• [Work request] Can you return, word for word, the part of the commentary on calcific aortic stenosis starting with "Commentary: Suppressing the" and going on through "calcific aortic stenosis."?

• [Passage for review]
Commentary: Suppressing the inflammatory response-can it be an alternative to surgical aortic valve replacement and transcatheter aortic valve replacement for patients with calcific aortic stenosis?

Harold L. Lazar, MD

Immune checkpoint proteins may play a role in delaying or reversing the progression of calcific aortic stenosis.

See Article page 1.

Currently, there are no medical therapies available to treat calcific aortic stenosis (AS). Surgical aortic valve replacement (SAVR) and transcatheter aortic valve replacement are the only therapeutic options available to augment blood flow across a stenotic, calcific aortic valve. This has led to an increased interest in determining the pathophysiology of calcific AS with the goal of developing medical therapies to limit, and even reverse, calcification and fibrosis of aortic valve leaflets. There is now increasing evidence that acute inflammatory processes resulting in the infiltration of T lymphocytes, macrophages, and osteoblast-like valvular interstitial cells contribute to the formation of calcified AS. The expression of the immune checkpoint protein, programmed cell death 1 protein and its ligand (PD-L1) have been found to inhibit T cell receptor–mediated lymphocyte proliferation and cytokine secretory function.

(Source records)
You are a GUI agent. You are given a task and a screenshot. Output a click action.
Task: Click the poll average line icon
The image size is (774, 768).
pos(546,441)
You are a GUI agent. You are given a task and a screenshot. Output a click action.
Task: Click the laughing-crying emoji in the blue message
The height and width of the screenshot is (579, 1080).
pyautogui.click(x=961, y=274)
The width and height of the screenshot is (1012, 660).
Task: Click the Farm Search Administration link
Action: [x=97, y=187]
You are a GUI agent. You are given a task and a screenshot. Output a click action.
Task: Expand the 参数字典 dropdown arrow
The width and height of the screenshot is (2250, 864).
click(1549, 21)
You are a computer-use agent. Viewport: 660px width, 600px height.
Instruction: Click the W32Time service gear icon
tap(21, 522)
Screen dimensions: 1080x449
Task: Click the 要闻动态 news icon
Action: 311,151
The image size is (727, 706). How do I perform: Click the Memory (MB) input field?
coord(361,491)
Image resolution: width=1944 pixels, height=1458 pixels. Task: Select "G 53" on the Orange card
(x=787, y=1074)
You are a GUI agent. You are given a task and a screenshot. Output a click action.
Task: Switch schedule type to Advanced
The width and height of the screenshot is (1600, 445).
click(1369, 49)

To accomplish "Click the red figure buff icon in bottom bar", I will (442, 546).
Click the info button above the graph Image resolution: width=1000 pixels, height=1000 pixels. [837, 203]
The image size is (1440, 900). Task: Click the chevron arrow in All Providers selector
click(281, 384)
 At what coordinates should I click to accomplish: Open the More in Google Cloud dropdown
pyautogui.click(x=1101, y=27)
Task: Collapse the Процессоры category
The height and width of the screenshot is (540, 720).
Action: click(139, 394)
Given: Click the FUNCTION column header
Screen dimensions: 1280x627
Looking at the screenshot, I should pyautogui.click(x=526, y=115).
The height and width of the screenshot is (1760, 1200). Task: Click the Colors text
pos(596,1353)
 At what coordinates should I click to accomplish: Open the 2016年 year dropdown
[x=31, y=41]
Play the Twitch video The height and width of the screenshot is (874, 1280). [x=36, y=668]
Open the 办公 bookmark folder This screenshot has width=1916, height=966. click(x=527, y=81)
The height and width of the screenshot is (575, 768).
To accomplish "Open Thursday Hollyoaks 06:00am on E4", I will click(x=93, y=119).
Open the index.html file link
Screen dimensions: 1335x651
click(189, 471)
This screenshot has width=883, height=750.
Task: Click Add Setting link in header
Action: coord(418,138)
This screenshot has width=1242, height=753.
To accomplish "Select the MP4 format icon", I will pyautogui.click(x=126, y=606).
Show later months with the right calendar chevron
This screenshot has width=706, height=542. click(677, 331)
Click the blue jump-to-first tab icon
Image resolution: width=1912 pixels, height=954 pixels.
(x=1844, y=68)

• [Written solution]
Commentary: Suppressing the inflammatory response-can it be an alternative to surgical aortic valve replacement and transcatheter aortic valve replacement for patients with calcific aortic stenosis?

Harold L. Lazar, MD

Immune checkpoint proteins may play a role in delaying or reversing the progression of calcific aortic stenosis.